(Exercise requirements)
a. Write out the word-for-word portion of the passage about the new Paris hospital starting with "Transparency? Mon Dieu!" and going on through "condemmned his characters.".
b. Pick up the essay on the Hopital Europeen Georges Pompidou after its last sentence and keep writing.

(Passage to read)
Segment Open

But as with art, architecture and pastry-making, the French do their health care with style, with panache, and never more so than with the new Hopital Europeen Georges Pompidou. (No misprint; no “s” either; it’s “hopital.”) Eight years in construction--from the French perpective, that’s time enough to lose two world wars--the “Hopital” will, when finished, cost $300 million plus trappings, have every new gizmo known to man, and “look transparent from the street.”

Huh?

Does everything in France named “Pompidou” look transparent from the street? Those familiar with the spectacular Parisian eyesore called the “Pompidou Centre” know that its sole claim to architectural accomplishment is its transparency: all glass with pipes and heating ducts visible everywhere. But it’s one thing to have the world stare at you while you gaze at a painting. It’s another thing to have the world stare at you while your doctor gazes at your prostate.

Transparency? Mon Dieu! The very cornerstone of the building is made out of plexiglass. Who but the French could have thought such raw exposure a defining virtue in a health acre enterprise.

Apparently, the French are trying to overcome the old image of the ‘hopital” as immured and antriquated as the ancien regime. I got a behind-the-wall look at one such entity when my two year old fell off her trike, had her scraped elbow misdiagnosed, and ended up spending three days in an institution to which even Zola would not have condemmned his characters.

Segment Closed

(Listed entries)
Segment Open

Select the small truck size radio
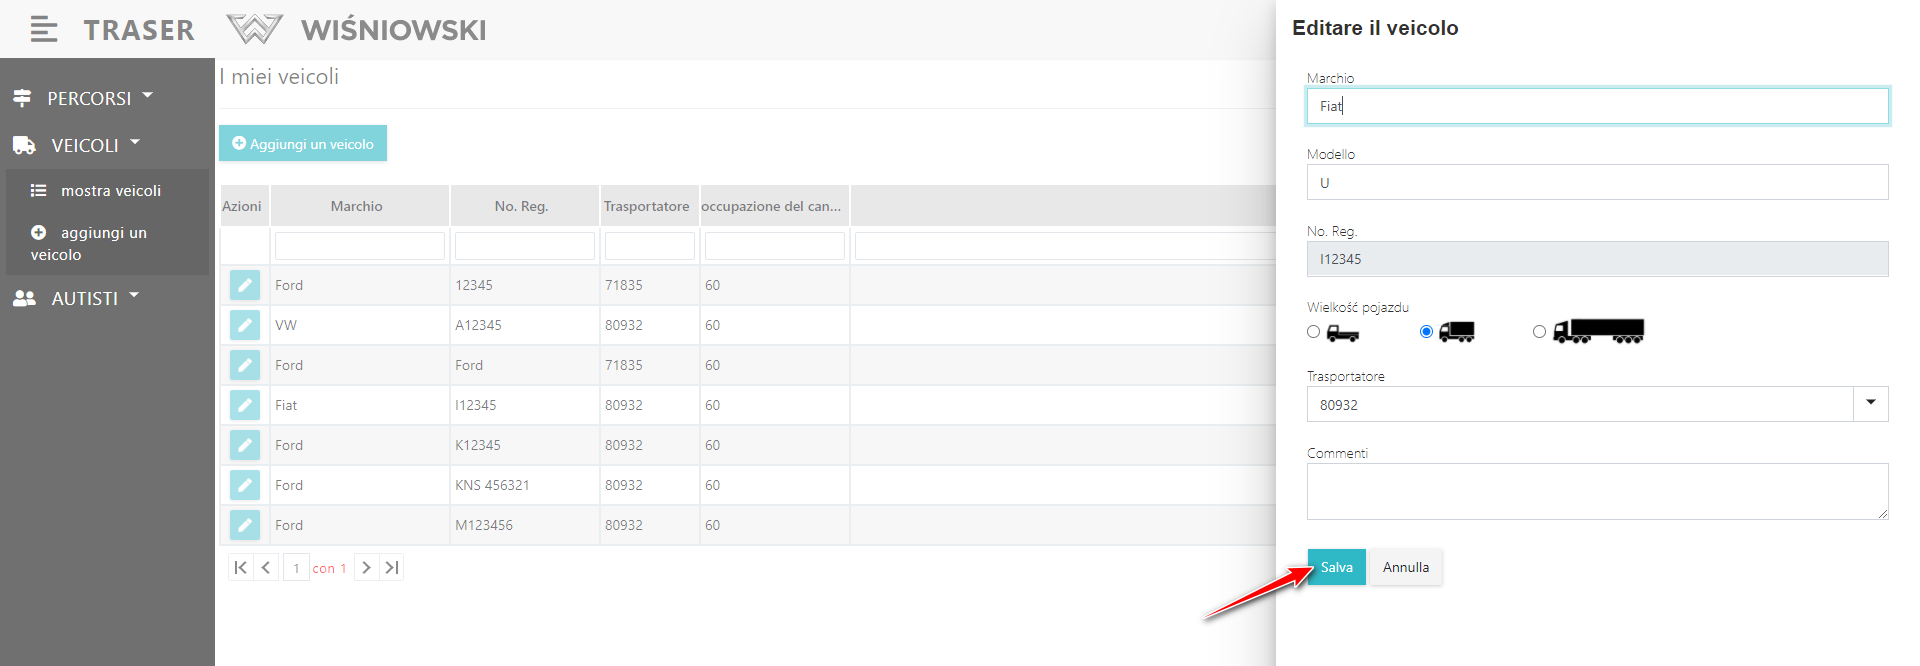This screenshot has width=1920, height=666. coord(1314,332)
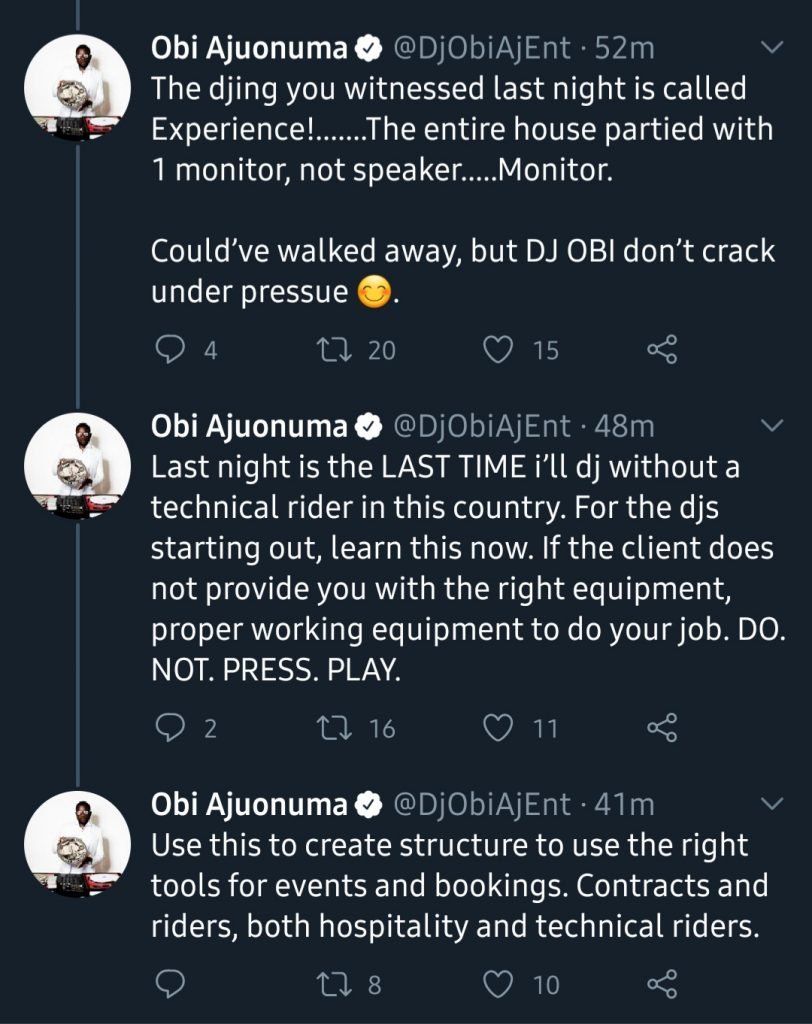
Task: Reply to the 'DO. NOT. PRESS. PLAY.' tweet
Action: pyautogui.click(x=172, y=728)
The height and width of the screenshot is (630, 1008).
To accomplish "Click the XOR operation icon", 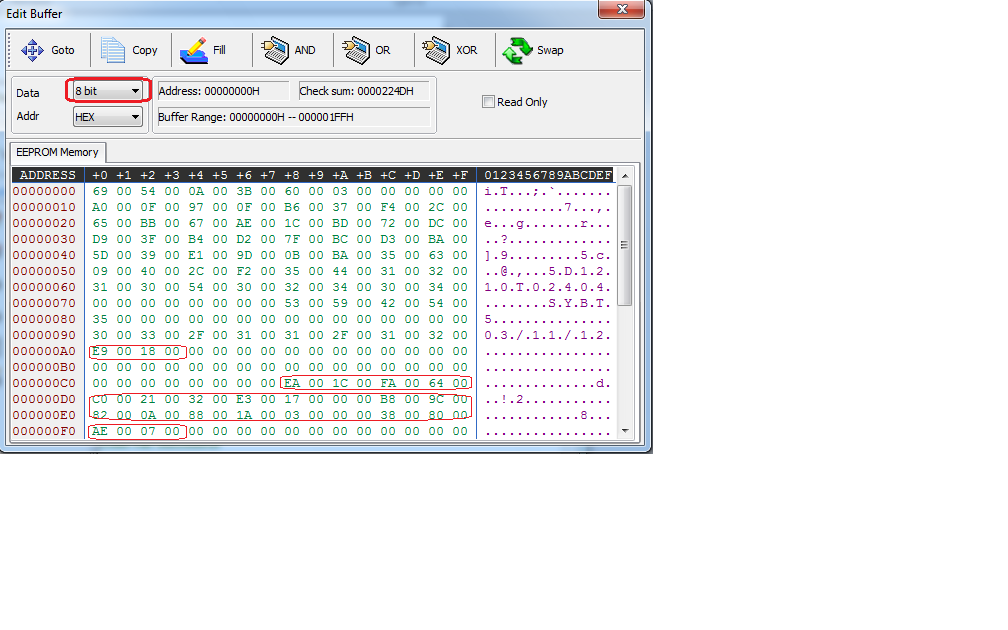I will point(435,50).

Segment Closed

(Exercise results)
a.
Transparency? Mon Dieu! The very cornerstone of the building is made out of plexiglass. Who but the French could have thought such raw exposure a defining virtue in a health acre enterprise.

Apparently, the French are trying to overcome the old image of the ‘hopital” as immured and antriquated as the ancien regime. I got a behind-the-wall look at one such entity when my two year old fell off her trike, had her scraped elbow misdiagnosed, and ended up spending three days in an institution to which even Zola would not have condemmned his characters.

b.
This special children’s hospital had some 50 kids to a ward and a single doctor, “the grand patron” (big boss), who made his rounds at 8 AM and 5 PM, and God help those, like us, who brought their tot in at 8:30. With a 105 degree fever and an arm swollen to her shoulder like a sausage, she was told to lie in bed and wait until 5. Only an American-style consumer super-fit by yours truly saved her arm. We had her in surgery by 10 AM.

The French boast of having three times as many hospital beds as America per person (1 to 86 v. 1 to 243). What they don’t tell you is that these excess beds are filled with armless children waiting for their new plexiglass prostheses to arrive. Maybe, we could have used a little transparency after all.

Like most of the area’s hospitals, the new Hopital Pompidou is located in the heart of Paris, this despite the fact that the Parisian population has been shifting consistently to the suburbs. The result is that on any given morning the Gare de L’est looks like the train station at Lourdes filled, as it is, with the lame, the maimed, and the bleeding.

Why Paris proper? Well, if you were a French doctor with clout, and you had no regard for market forces--there are none in French health care--where would you rather spend your ample lunch time, the Left Bank or the French equivalent of East St. Louis?

Yes, the French do a great job with food. And although my daughter’s health care was frightening, her meals were fabulous. I should know. I ate them. The wine wasn’t half bad either.